- Operation Quds-2: Part of Iran–Iraq War
| Date | June 25, 1985 |
| Location | Hur al-Hawizeh, East of the Tigris River in Iraq |
| Result | Breaking the resistance of the Ba'athist forces in Iraq -- by the Islamic Revolutionary Guard Corps |

Belligerents
- Republic of Iraq: Iran

Commanders and leaders
- Iraqi Ba'athist Army: Islamic Revolutionary Guard Corps

Casualties and losses
- 312 killed: None

= Operation Quds-2 =

Operation Quds-2 (عملیات قدس-۲) is one of the operations of the Iran–Iraq War, which was launched on July 25, 1985, in the "Hor al-Hawizeh" (Hawizeh Marshes) operational zone by the forces of the Islamic Revolutionary Guard Corps (of Islamic Republic of Iran).

The military code of the operation Quds-2 was "Ya Muhammad Rasulullah (PBUH)" and its goal was in order to neutralize the counterattack of the Ba'athist forces of the Iraqi army around the area of "Al-Bayda".

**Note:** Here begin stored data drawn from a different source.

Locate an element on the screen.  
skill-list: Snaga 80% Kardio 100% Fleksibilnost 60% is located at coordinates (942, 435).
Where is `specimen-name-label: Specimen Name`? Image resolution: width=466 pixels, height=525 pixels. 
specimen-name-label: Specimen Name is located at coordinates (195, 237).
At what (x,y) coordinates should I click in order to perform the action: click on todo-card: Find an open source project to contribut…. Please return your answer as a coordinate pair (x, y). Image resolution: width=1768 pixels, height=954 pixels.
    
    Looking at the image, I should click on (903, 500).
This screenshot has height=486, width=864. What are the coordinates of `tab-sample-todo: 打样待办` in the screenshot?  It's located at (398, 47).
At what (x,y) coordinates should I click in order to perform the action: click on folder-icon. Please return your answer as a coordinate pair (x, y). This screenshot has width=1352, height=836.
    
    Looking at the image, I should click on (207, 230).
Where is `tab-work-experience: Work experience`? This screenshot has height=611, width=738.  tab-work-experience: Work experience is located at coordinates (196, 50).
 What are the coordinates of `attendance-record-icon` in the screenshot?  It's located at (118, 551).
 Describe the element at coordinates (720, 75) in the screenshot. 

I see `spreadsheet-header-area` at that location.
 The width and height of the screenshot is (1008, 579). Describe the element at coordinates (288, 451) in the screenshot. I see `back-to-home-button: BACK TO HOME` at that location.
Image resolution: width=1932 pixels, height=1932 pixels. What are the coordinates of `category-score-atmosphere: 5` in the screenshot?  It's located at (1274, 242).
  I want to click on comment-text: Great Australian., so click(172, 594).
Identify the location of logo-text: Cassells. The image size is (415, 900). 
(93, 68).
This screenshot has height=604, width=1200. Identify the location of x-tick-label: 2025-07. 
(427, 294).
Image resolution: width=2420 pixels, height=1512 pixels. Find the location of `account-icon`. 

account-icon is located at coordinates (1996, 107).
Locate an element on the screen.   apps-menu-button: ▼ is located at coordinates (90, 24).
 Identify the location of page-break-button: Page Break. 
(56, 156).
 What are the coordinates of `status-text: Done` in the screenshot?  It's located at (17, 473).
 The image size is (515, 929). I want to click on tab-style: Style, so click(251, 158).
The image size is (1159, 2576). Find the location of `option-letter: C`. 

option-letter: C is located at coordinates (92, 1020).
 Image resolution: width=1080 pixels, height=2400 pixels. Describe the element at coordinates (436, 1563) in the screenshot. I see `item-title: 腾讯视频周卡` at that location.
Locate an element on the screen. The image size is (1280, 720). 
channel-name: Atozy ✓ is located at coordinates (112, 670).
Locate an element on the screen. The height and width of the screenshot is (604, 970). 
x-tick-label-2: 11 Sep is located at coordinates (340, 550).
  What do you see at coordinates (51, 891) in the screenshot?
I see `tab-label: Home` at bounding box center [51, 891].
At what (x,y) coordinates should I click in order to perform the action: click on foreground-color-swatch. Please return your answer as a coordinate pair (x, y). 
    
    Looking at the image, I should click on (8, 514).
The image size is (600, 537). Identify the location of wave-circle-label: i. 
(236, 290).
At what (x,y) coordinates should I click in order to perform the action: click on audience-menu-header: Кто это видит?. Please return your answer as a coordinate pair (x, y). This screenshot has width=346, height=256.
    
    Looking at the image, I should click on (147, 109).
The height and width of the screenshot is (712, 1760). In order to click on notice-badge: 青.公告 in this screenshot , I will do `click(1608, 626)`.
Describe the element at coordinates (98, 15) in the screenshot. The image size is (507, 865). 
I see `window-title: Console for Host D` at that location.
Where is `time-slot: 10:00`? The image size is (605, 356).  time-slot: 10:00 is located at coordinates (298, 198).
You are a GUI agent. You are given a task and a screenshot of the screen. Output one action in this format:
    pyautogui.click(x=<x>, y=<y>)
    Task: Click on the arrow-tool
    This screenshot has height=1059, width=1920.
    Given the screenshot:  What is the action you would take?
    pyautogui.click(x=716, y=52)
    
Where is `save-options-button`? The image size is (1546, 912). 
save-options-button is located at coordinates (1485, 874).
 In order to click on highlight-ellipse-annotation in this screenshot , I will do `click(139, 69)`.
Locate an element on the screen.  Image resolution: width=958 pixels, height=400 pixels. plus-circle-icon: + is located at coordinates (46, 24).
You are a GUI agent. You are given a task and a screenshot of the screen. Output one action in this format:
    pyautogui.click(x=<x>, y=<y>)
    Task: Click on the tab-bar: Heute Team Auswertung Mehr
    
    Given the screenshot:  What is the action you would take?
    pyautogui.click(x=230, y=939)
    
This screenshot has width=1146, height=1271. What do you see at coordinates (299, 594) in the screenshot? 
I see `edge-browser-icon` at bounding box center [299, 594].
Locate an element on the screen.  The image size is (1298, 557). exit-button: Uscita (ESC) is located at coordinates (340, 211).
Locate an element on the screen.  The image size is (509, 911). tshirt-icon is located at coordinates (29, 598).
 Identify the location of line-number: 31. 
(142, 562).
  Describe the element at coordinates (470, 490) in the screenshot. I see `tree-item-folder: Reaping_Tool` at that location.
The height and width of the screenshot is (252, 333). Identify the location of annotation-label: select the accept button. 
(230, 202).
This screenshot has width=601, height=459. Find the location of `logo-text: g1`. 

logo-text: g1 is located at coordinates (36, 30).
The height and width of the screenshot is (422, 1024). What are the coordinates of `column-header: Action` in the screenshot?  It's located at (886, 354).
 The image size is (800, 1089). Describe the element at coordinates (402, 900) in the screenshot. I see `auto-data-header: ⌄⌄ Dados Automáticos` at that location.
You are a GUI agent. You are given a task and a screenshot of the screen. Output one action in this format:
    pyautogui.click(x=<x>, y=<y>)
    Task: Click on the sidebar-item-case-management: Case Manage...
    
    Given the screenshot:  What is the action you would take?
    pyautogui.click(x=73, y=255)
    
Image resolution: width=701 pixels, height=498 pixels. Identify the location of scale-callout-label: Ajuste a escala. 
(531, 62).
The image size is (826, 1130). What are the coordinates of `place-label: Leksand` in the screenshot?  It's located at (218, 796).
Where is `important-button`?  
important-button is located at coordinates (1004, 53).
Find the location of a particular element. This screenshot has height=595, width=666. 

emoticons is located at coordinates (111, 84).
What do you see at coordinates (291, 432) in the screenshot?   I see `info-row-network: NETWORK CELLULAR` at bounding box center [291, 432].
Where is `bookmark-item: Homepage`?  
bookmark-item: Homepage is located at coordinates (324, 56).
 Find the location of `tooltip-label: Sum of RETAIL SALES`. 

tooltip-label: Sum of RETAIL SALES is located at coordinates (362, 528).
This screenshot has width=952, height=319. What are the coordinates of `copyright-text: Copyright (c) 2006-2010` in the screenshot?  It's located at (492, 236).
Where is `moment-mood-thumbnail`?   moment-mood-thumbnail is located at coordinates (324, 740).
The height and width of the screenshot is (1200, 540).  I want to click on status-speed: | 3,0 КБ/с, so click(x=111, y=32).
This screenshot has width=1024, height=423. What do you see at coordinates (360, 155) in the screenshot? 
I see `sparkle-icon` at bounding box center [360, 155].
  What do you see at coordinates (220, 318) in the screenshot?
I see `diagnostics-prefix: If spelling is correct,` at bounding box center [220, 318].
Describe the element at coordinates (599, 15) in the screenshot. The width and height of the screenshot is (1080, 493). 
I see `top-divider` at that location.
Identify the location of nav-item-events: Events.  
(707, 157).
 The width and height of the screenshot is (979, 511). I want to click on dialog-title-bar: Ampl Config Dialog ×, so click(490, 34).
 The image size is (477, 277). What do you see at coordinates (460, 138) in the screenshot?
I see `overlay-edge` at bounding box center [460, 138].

At the operation Quds-2 which was conceived as an amphibious military operation, Islamic Revolutionary Guard Corps killed 312 Iraqi forces, and at the end of the operation liberated 15 square kilometers of the northern zone of Hur al-Hawizeh as well as destroying 30 boats and 15 water police-posts of Ba'athist forces of Saddam. An area of over 150 km2 was recovered by the Iranian offensive in the sector of the Umm al-Naaj Lake.